◆ **SOURCE EXTRACT**:
----
HON. ROBERT HOLMES BELL
CORINTHIAN COLLEGES, INC.,
Defendant.
/
OPINION
This is a consumer protection matter file pursuant to the Telephone Consumer Protection Act
(TCPA), 47 U.S.C. § 227. The matter is presently before the Court on Defendant’s motion to dismiss
for failure to state a claim pursuant to Fed. R. Civ. P. 12(b)(6) (Dkt. No. 9). Defendant filed this
motion after Plaintiff amended her complaint (Dkt. No. 7). Plaintiff has now filed a response (Dkt.
No. No. 10) to which Defendant has replied (Dkt. No. 12). Plaintiff has also filed two unpublished
district court cases as supplemental authority (Dkt. Nos. 11, 13).
The issue before the Court is whether, under the pleading standards of Rule 8, Iqbal, and
Twombly, a plaintiff in a TCPA action must plead her cellular telephone number to state a plausible
claim for relief. The Court holds that such a pleading is required, and therefore will grant
Defendant’s motion.
I.
This case arises from Defendant’s alleged contacts with Plaintiff over the last four years.
(Am. Compl., Dkt. No. 7 ¶ 7.) Plaintiff alleges that when she would answer the phone she would
hear pre-recorded messages or be connected to a live representative after several seconds of silence.
(Id. ¶¶ 9, 10.) The calls offered Plaintiff the opportunity to enroll in classes at Defendant’s school.
(Id. ¶ 9.) Plaintiff informed a live representative in October 2013 that she was not interested in
Defendant’s services and that she did not want to receive automated calls anymore. (Id. ¶ 11.)
Plaintiff alleges that Defendant continued to contact her. (Id. ¶¶ 12, 13.) Plaintiff claims all of these
calls were made to her cellular telephone, the number to which she does not provide. (Id. ¶ 8.)
----
◆ **REQUIREMENT 1**: In the court opinion, when did Plaintiff tell a live representative that she did not want to receive automated calls anymore?
◆ **REQUIREMENT 2**: Carry on the court opinion from its final sentence.

◆ **RECORDED INFORMATION**:
----
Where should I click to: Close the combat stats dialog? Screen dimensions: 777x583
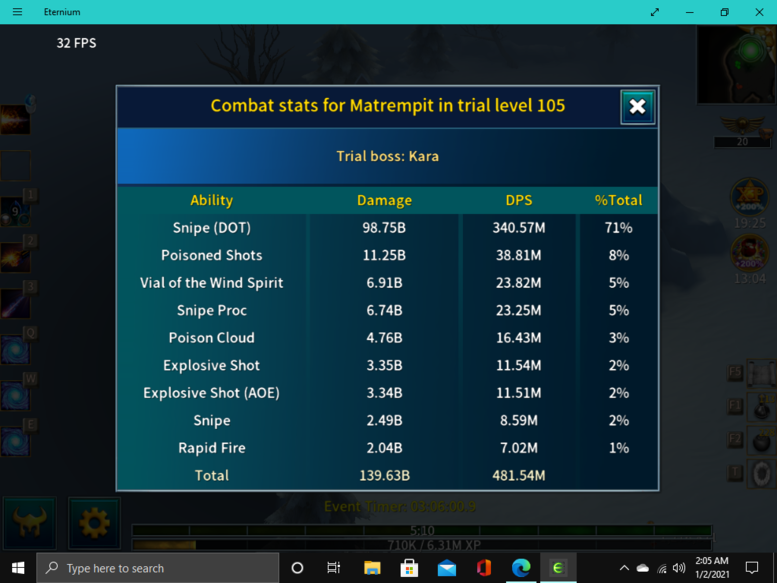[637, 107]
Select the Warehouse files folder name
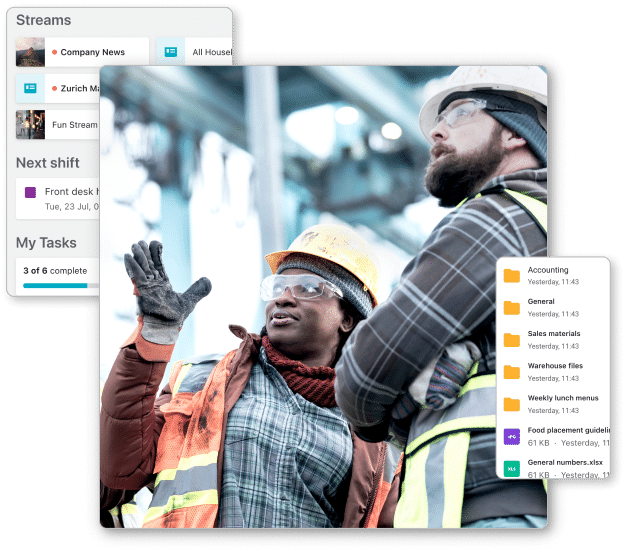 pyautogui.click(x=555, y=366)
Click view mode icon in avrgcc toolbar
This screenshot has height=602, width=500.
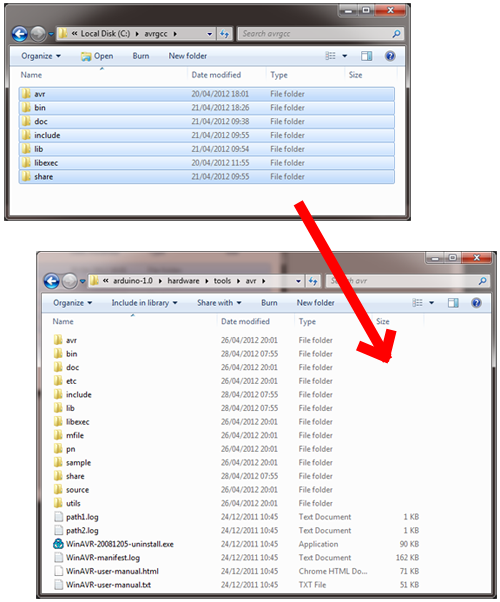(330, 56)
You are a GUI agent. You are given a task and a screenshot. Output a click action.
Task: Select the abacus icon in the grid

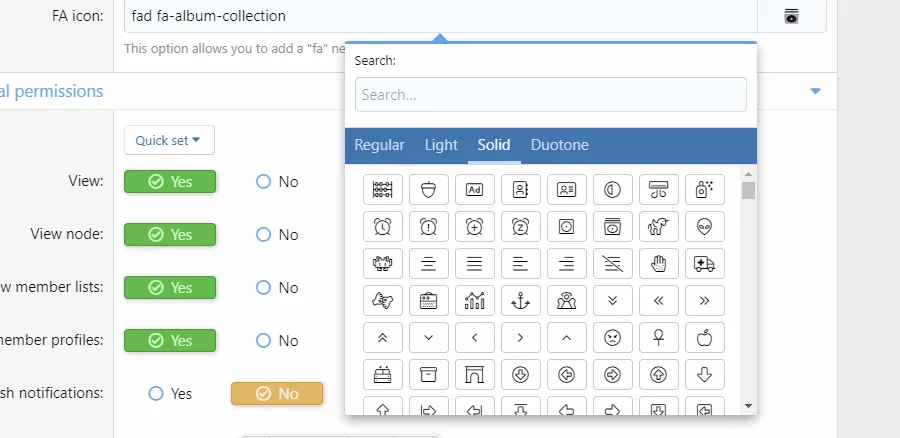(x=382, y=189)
----
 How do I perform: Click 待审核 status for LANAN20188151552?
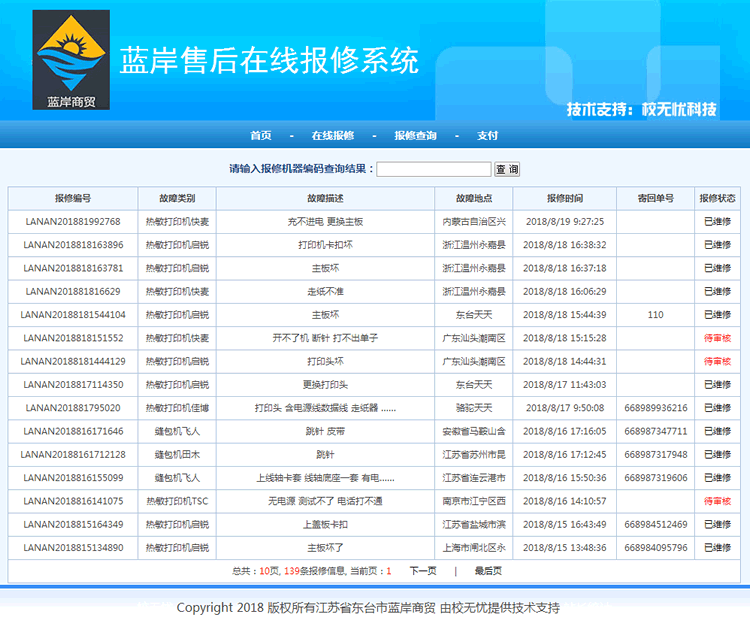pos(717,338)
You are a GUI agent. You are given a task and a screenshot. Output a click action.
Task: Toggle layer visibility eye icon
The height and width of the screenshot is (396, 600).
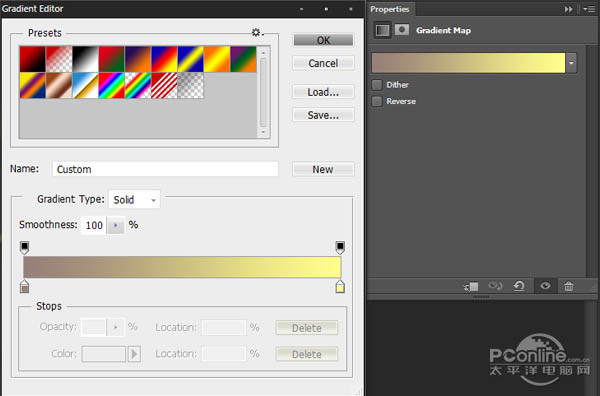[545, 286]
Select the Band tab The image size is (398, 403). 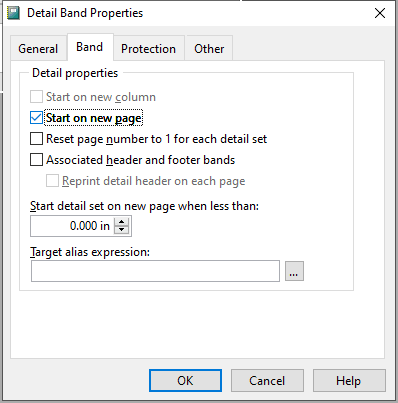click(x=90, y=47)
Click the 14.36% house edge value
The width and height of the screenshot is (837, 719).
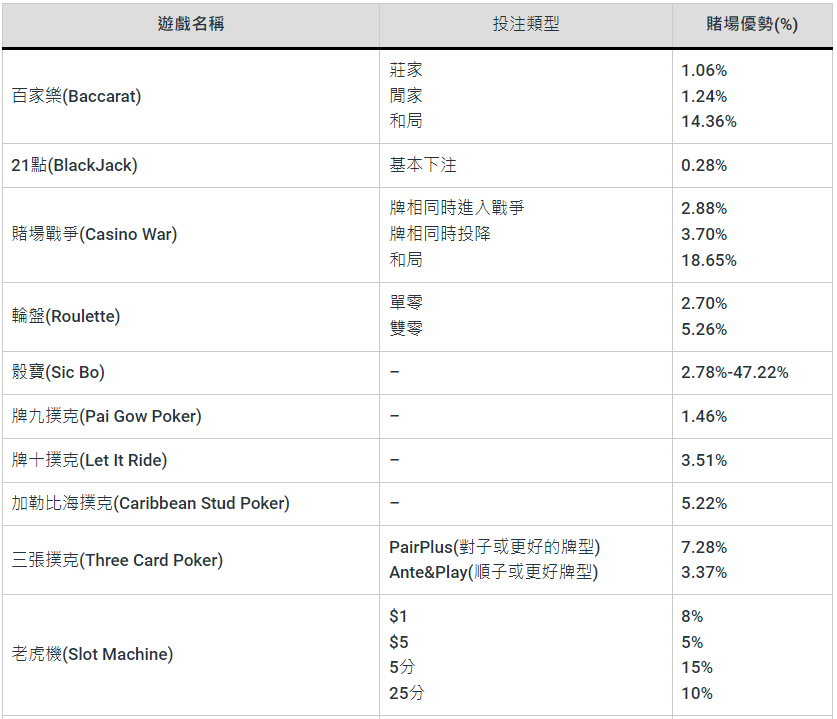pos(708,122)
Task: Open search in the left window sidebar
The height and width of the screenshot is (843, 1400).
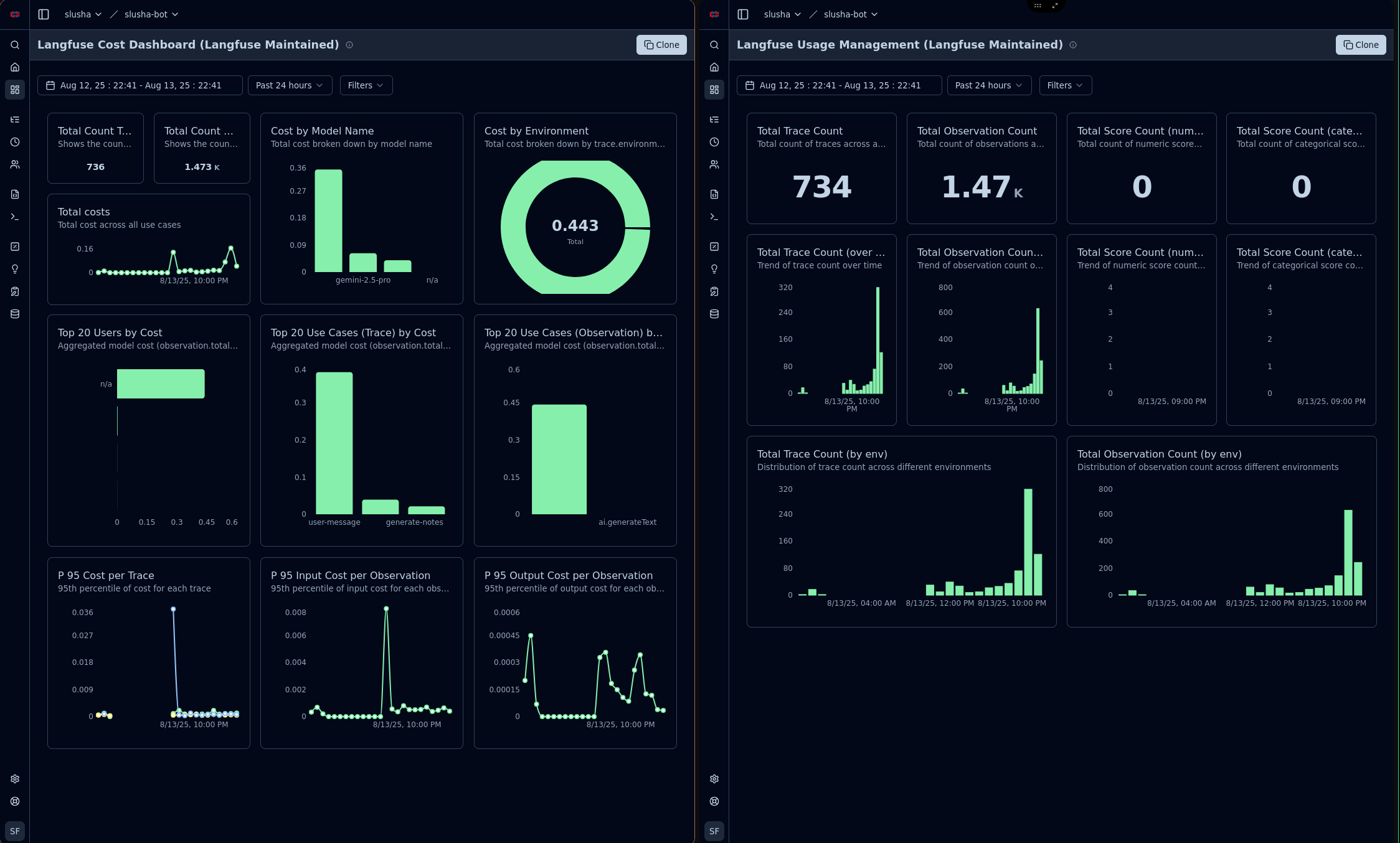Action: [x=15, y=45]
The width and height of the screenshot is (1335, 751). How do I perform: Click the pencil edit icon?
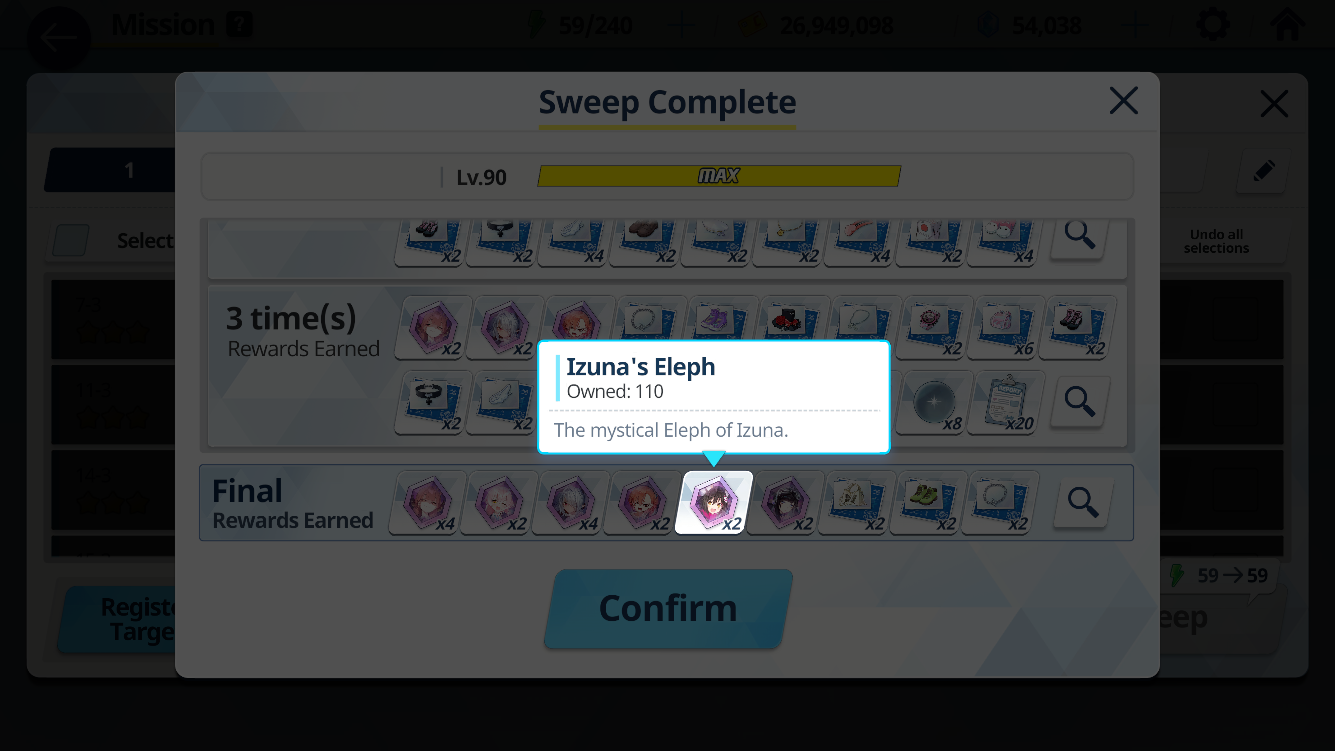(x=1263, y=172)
----
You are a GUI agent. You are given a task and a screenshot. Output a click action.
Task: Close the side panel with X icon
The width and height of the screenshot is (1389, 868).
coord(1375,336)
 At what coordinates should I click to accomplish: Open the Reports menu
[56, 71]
----
◆ **WRITTEN RESPONSE 1**: In October 2013.

◆ **WRITTEN RESPONSE 2**:
Plaintiff filed the present lawsuit on November 11, 2013. Defendant filed its first motion to
dismiss on December 11, 2013 (Dkt. No. 5). Plaintiff responded (Dkt. No. 8) but also filed an
amended complaint (Dkt. No. 7) on January 2, 2014. Defendant then filed the present motion to
dismiss, arguing that Plaintiff’s amended complaint continues to fail to state a claim upon which
relief can be granted because the complaint fails to give Defendant fair notice of “what the claim is
and the grounds upon which it rests.” (Def.’s Mot., Dkt. No. 9 at 2.)
II.
In reviewing a Rule 12(b)(6) motion to dismiss, the Court must “‘construe the complaint in
the light most favorable to the plaintiff, accept its allegations as true, and draw all reasonable
inferences in favor of the plaintiff,’” but “‘need not accept as true legal conclusions or unwarranted
factual inferences.’” Hunter v. Sec’y of U.S. Army, 565 F.3d 986, 992 (6th Cir. 2009) (quoting Jones
v. City of Cincinnati, 521 F.3d 555, 559 (6th Cir. 2008)). Under the federal notice pleading
standards, a complaint must contain “a short and plain statement of the claim showing how the
pleader is entitled to relief.” Fed. R. Civ. P. 8(a)(2). The purpose of this statement is to “give the
defendant fair notice of what the claim is and the grounds upon which it rests.” Bell Atl. Corp. v.
Twombly, 550 U.S. 544, 555 (2007).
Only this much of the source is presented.